= Input data =
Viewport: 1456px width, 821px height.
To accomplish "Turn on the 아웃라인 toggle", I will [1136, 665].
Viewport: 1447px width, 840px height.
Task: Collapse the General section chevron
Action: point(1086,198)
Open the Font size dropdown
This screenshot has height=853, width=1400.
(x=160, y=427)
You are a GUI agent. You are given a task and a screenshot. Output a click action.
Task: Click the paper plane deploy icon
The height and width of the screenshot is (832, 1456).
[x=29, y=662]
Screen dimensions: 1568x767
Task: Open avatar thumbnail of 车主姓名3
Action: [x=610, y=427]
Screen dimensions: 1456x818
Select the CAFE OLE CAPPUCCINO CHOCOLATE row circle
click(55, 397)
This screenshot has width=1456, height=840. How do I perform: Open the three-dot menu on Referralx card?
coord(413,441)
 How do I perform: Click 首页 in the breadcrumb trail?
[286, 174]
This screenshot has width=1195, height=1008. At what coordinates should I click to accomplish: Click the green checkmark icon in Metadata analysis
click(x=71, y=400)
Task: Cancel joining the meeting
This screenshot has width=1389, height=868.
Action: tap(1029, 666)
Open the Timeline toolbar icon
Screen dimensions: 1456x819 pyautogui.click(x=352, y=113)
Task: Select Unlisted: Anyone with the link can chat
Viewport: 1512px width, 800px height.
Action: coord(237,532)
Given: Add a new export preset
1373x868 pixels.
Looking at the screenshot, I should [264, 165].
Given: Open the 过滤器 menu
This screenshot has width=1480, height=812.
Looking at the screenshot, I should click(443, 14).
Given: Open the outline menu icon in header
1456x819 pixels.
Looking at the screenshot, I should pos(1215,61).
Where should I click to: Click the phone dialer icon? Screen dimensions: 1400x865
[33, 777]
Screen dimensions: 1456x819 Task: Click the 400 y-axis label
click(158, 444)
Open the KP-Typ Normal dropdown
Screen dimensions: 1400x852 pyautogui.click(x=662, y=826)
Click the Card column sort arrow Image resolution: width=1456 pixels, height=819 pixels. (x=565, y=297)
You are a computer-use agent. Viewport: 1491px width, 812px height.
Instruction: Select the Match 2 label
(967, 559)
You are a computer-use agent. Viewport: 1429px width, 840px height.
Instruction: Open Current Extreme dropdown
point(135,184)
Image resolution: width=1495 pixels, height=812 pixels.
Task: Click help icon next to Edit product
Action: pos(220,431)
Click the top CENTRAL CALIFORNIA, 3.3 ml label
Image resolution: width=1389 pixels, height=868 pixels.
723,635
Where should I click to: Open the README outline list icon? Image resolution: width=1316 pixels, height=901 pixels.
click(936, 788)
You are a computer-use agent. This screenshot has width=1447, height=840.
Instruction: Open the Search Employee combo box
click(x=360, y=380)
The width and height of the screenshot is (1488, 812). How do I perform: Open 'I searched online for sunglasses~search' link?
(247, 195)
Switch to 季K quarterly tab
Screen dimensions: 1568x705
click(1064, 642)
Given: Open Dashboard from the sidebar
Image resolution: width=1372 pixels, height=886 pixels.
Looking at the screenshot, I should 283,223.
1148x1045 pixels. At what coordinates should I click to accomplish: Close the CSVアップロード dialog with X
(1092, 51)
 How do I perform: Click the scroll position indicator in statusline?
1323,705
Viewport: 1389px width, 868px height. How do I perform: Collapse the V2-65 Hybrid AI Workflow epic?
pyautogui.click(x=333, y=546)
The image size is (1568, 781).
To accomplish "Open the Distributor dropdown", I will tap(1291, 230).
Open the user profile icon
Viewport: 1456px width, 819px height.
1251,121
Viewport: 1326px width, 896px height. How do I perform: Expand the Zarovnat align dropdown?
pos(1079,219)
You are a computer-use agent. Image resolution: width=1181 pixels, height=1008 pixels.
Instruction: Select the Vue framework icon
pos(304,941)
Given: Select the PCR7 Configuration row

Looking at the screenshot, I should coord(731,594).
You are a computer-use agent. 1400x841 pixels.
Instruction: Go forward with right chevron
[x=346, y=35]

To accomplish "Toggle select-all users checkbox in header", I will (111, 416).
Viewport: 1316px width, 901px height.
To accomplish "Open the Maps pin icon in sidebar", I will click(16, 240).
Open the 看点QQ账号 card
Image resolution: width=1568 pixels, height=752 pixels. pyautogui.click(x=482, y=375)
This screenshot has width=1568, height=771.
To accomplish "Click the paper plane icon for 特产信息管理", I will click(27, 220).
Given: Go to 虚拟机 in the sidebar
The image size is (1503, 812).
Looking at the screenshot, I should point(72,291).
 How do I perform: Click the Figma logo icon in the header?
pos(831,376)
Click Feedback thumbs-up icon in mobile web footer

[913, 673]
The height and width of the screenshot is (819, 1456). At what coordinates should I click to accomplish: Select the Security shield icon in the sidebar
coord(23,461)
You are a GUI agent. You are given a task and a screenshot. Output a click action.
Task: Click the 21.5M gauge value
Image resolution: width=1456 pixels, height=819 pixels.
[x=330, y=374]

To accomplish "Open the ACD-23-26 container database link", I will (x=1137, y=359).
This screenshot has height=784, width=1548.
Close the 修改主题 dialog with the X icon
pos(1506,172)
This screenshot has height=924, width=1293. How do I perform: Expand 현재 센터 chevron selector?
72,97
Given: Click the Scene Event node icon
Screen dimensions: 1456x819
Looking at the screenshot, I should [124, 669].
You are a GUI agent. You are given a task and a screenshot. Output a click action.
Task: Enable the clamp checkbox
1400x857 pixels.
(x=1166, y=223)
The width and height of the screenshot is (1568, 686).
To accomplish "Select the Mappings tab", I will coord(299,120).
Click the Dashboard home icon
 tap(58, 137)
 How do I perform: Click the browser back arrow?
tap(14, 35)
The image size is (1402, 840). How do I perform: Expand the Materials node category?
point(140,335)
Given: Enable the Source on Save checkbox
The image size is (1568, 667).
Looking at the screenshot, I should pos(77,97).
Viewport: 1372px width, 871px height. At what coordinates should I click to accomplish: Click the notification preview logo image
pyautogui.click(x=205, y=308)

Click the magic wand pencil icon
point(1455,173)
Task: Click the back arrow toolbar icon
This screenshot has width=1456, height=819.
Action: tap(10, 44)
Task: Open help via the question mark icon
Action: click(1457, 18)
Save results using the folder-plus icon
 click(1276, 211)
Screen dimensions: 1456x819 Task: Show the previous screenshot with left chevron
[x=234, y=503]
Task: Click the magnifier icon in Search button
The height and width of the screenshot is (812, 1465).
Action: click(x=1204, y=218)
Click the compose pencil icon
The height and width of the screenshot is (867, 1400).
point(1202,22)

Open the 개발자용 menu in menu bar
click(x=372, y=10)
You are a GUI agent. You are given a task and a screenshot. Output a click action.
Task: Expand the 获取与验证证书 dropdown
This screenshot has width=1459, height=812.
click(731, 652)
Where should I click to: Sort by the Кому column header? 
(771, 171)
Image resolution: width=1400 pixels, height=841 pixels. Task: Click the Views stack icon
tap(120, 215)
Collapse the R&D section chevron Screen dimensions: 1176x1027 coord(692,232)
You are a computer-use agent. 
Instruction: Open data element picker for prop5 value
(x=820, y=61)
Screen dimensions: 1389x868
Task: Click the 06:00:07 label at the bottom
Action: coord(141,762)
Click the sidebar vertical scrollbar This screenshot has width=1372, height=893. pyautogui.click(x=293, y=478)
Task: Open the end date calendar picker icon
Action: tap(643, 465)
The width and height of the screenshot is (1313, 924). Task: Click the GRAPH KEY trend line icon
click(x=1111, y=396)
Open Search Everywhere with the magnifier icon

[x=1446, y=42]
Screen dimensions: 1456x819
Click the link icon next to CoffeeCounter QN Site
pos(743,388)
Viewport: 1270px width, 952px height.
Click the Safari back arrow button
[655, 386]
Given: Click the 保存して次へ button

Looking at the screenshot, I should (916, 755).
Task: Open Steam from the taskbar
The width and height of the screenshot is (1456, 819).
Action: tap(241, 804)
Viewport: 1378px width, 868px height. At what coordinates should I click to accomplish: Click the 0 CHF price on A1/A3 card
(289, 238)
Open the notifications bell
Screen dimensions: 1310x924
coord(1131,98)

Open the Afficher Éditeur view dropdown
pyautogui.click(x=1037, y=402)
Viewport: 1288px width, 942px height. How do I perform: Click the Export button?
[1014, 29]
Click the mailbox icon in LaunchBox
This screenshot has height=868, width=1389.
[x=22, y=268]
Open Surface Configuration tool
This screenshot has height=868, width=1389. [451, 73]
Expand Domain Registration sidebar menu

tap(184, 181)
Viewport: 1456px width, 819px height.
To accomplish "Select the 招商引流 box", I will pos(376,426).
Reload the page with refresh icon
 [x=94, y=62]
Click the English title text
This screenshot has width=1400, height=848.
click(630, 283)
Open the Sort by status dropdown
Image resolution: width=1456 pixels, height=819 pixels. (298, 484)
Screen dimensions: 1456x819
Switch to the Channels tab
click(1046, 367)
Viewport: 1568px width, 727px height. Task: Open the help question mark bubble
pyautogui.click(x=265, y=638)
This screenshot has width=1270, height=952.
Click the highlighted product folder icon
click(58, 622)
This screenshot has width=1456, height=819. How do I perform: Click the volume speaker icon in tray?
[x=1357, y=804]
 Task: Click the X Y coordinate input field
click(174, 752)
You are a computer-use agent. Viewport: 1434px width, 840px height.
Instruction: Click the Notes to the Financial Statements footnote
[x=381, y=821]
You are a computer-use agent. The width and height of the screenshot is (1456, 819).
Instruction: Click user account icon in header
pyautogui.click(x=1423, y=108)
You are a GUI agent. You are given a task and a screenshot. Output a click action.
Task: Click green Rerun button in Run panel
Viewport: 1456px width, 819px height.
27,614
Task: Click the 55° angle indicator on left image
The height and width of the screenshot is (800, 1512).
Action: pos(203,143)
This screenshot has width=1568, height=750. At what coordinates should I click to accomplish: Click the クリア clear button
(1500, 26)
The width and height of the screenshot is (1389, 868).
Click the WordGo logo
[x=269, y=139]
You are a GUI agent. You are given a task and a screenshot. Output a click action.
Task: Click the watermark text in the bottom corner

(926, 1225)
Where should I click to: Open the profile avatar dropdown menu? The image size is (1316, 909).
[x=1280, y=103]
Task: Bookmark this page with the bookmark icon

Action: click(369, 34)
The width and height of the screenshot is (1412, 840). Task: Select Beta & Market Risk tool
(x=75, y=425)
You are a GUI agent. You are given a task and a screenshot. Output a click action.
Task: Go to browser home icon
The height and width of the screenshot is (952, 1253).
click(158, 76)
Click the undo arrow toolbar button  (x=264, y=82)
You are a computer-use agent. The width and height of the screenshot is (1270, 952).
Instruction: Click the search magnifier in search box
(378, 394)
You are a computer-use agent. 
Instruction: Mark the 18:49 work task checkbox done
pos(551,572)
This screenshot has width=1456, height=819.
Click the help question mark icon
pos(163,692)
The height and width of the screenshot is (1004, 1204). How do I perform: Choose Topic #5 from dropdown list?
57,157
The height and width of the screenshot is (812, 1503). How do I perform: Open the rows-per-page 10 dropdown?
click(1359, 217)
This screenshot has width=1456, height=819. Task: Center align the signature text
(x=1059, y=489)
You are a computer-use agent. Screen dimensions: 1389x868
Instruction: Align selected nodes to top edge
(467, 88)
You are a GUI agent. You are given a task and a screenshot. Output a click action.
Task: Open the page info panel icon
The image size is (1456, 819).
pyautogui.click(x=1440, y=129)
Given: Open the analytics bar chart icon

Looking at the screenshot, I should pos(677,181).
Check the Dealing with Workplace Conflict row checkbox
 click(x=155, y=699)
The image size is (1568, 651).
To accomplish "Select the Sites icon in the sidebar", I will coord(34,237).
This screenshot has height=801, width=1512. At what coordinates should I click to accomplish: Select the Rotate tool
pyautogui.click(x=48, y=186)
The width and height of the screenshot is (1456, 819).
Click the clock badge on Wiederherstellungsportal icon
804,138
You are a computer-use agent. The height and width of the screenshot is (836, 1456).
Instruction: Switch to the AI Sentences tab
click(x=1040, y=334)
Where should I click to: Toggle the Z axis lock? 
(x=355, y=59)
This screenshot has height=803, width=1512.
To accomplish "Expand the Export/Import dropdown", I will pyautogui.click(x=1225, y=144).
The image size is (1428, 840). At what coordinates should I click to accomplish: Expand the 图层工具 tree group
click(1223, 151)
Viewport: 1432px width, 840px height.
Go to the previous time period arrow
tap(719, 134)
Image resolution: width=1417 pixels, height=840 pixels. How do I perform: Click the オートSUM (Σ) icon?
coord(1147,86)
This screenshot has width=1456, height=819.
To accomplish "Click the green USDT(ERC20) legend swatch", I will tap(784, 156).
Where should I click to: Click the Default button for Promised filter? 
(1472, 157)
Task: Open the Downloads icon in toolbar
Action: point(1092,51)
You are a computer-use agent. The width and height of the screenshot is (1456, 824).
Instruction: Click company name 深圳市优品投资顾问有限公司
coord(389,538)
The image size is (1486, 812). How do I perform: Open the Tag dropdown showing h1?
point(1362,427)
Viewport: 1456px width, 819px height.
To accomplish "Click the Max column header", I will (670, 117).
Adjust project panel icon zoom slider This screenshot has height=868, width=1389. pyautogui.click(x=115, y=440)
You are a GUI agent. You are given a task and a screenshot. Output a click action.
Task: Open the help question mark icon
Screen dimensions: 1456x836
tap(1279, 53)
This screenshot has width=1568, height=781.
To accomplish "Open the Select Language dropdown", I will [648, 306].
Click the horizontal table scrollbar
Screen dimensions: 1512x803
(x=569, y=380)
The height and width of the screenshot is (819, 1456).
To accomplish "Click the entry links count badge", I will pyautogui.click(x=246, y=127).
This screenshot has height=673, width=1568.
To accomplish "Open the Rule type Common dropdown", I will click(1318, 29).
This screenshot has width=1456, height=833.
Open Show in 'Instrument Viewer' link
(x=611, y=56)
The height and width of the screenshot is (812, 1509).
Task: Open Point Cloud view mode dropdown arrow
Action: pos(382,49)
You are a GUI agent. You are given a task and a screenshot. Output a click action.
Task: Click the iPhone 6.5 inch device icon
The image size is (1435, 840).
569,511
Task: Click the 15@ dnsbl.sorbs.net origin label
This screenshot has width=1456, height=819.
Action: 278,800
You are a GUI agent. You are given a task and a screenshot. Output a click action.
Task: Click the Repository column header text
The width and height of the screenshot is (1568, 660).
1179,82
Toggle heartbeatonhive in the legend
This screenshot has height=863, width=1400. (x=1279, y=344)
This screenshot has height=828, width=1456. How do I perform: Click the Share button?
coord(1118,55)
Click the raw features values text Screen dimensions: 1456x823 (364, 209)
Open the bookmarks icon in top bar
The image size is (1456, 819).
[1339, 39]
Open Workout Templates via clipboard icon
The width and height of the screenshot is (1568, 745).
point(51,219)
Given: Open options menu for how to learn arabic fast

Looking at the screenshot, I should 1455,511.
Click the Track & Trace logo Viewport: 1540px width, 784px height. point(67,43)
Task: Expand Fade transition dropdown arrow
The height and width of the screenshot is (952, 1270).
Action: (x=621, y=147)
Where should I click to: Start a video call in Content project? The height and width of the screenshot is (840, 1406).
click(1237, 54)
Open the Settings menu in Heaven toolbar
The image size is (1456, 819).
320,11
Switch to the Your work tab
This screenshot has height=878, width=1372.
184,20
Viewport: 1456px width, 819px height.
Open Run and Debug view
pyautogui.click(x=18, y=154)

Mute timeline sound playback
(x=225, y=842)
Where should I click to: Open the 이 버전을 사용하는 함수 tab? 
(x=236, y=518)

= What you are asked to do =
Within the listing above, give again exactly every line from the line with "Click the horizontal table scrollbar" through the line with "Task: Click the iPhone 6.5 inch device icon", both included, and no other line.

= Answer to this problem =
Click the horizontal table scrollbar
Screen dimensions: 1512x803
(x=569, y=380)
The height and width of the screenshot is (819, 1456).
To accomplish "Click the entry links count badge", I will pyautogui.click(x=246, y=127).
This screenshot has height=673, width=1568.
To accomplish "Open the Rule type Common dropdown", I will click(1318, 29).
This screenshot has width=1456, height=833.
Open Show in 'Instrument Viewer' link
(x=611, y=56)
The height and width of the screenshot is (812, 1509).
Task: Open Point Cloud view mode dropdown arrow
Action: pos(382,49)
You are a GUI agent. You are given a task and a screenshot. Output a click action.
Task: Click the iPhone 6.5 inch device icon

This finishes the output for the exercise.